For the string "agent", search the entries below and copy every line where it appears.
[Opening STORED DATA section]
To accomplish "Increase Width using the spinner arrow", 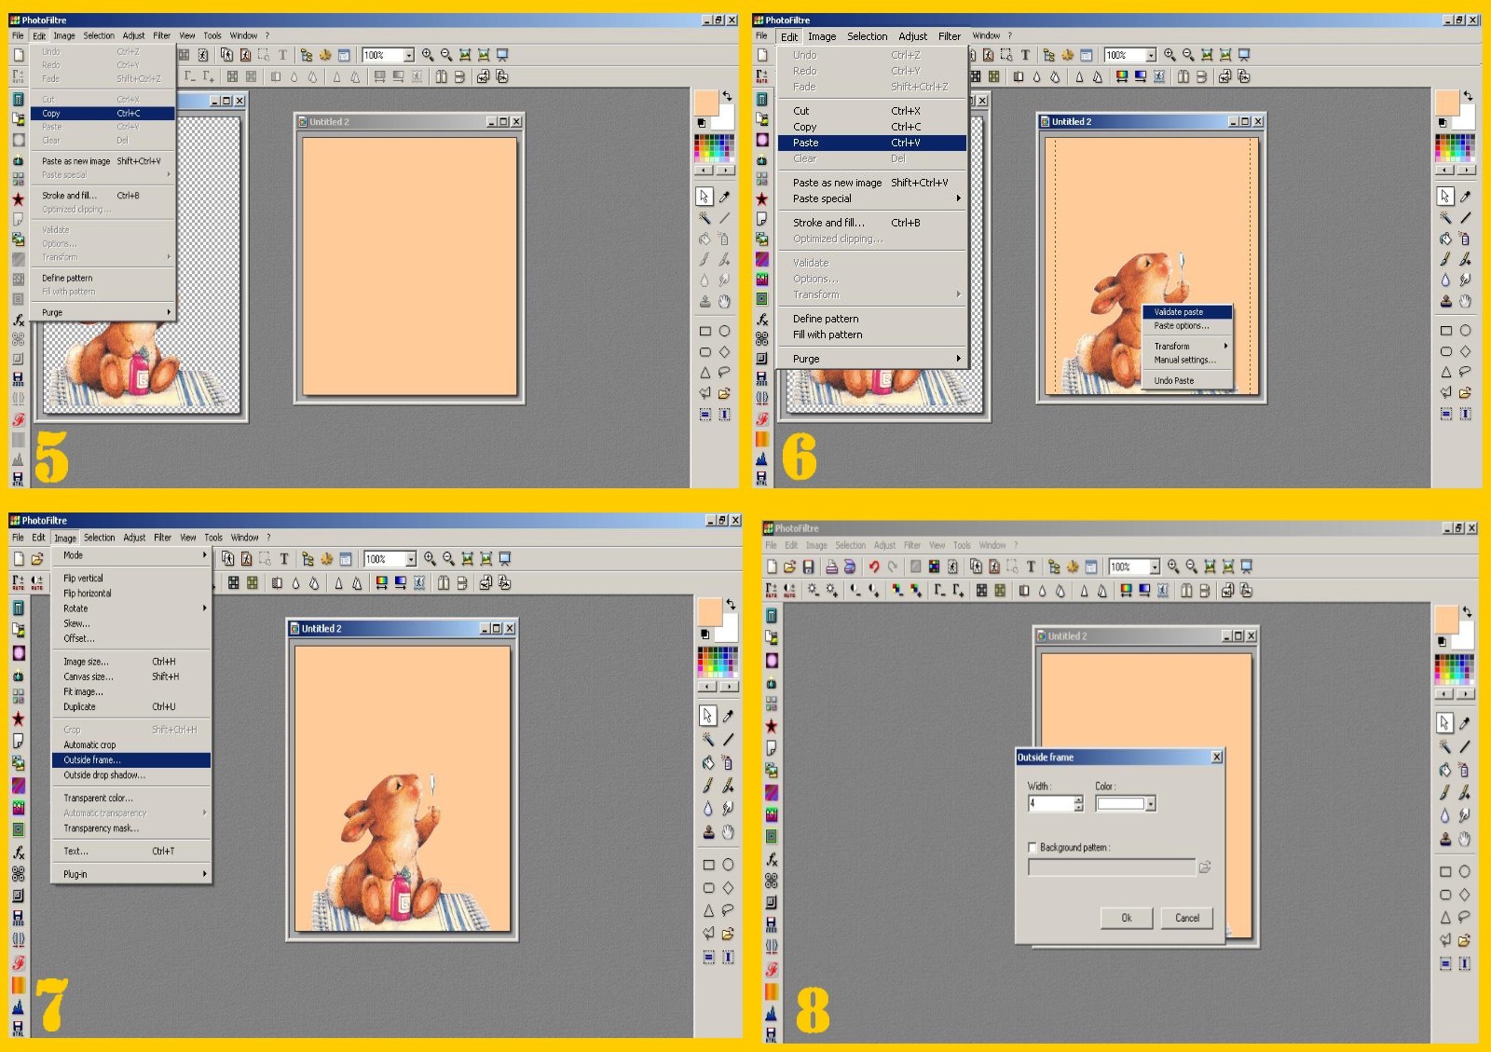I will pyautogui.click(x=1078, y=799).
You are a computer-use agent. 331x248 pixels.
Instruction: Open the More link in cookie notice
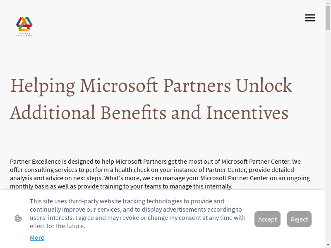click(x=37, y=237)
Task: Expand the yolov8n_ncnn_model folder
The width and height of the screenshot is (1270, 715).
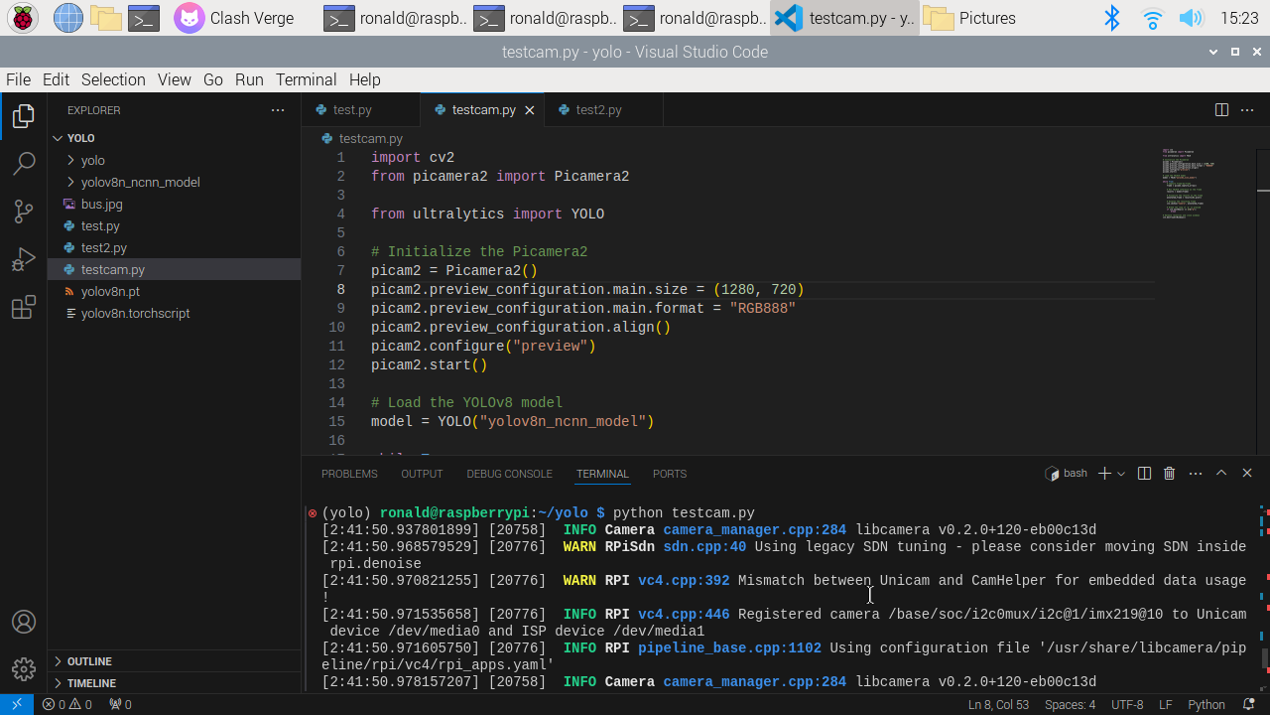Action: coord(140,182)
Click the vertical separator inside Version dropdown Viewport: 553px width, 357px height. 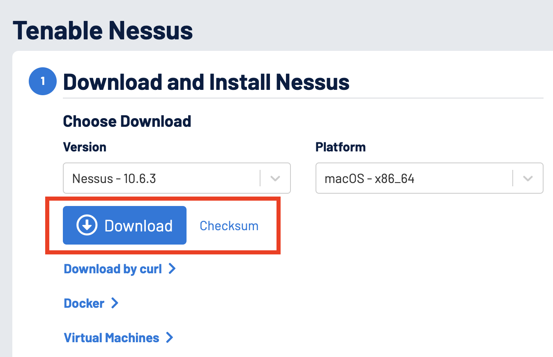tap(260, 179)
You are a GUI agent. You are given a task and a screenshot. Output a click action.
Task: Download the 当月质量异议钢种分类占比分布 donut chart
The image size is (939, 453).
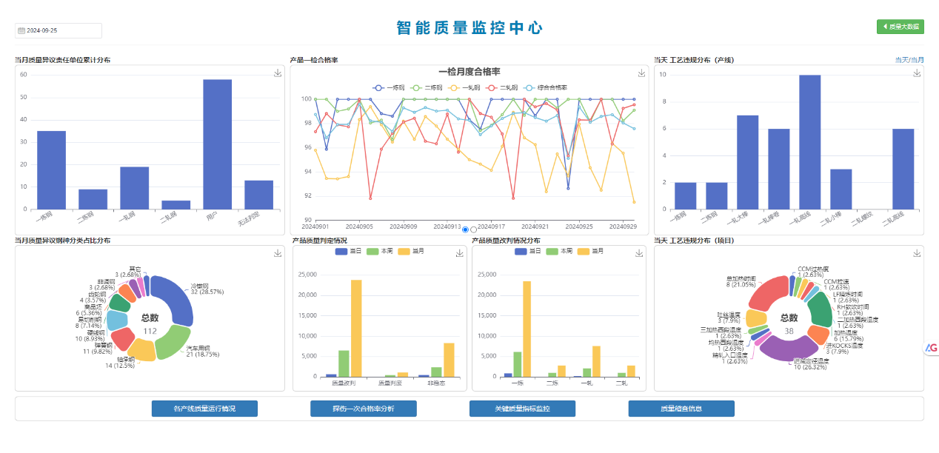click(x=278, y=253)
[Closing STORED DATA section]
◆ EXERCISE ANSWER
You are a computer-use agent. 331x248 pixels.
You are a GUI agent. You are given a task and a screenshot. Output a click action.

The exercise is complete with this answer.